Number of words in 2012: ~133,000 (~ 380 words per post)

Observation: Fewer words, but bigger ones.

Looking at the three-word phrases I used the most, I can see that I continue to use my blog for a lot of planning. They’re mostly the same as last year’s words, except that “a lot of” has dropped down to fourth place from second.

  Times  
  This year Last year
I want to 238 158
so that I 115 94
that I can 113 76
a lot of 89 126
be able to 86 86
in order to 67 55

For comparison, here’s the analysis from last year, and here’s the post spreadsheet with ratings.
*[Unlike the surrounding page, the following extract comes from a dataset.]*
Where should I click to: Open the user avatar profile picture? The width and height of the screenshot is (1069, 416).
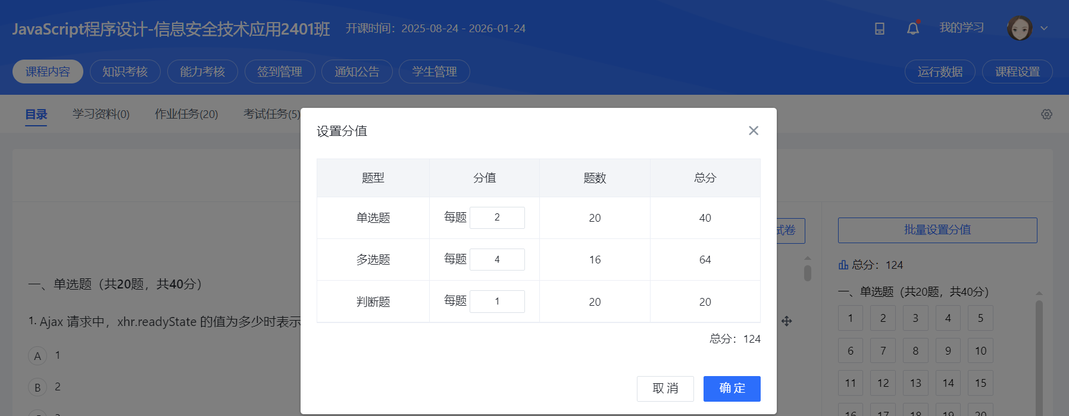(x=1020, y=28)
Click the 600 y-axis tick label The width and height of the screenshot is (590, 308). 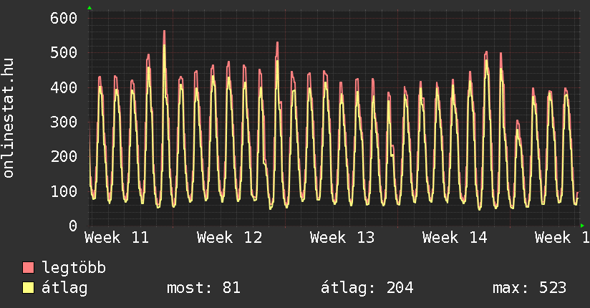coord(63,19)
Quantified Self: Learning from a year of time data and planning what to tweak in 2013

Last year, I decided to move from tracking my time using off-the-shelf applications (Time Recording, then Tap Log Record) to building my own system using Ruby on Rails so that I could tailor it to my quirks. Quantified Awesome now has more than a year of time data, and I wanted to see the patterns in how I use my time.

How I categorize my time

For ease in comparison with OECD time studies, I use the following high-level categories:

  • Sleep: What it says it is. Important!
  • Discretionary: Hobbies, socializing; anything optional or chosen
  • Personal: Morning and evening routines, personal care, exercise
  • Work: Working on IBM projects
  • Business: I split this out from work because I wanted to see how much time I was spending on building my business or improving my skills
  • Unpaid work: Commuting and other unpaid work/business-related activities; also, tidying up, getting groceries, cooking, doing laundry, and any household tasks that I could theoretically outsource
  • Within the categories, I have one or two levels of detail, which I’ll discuss later.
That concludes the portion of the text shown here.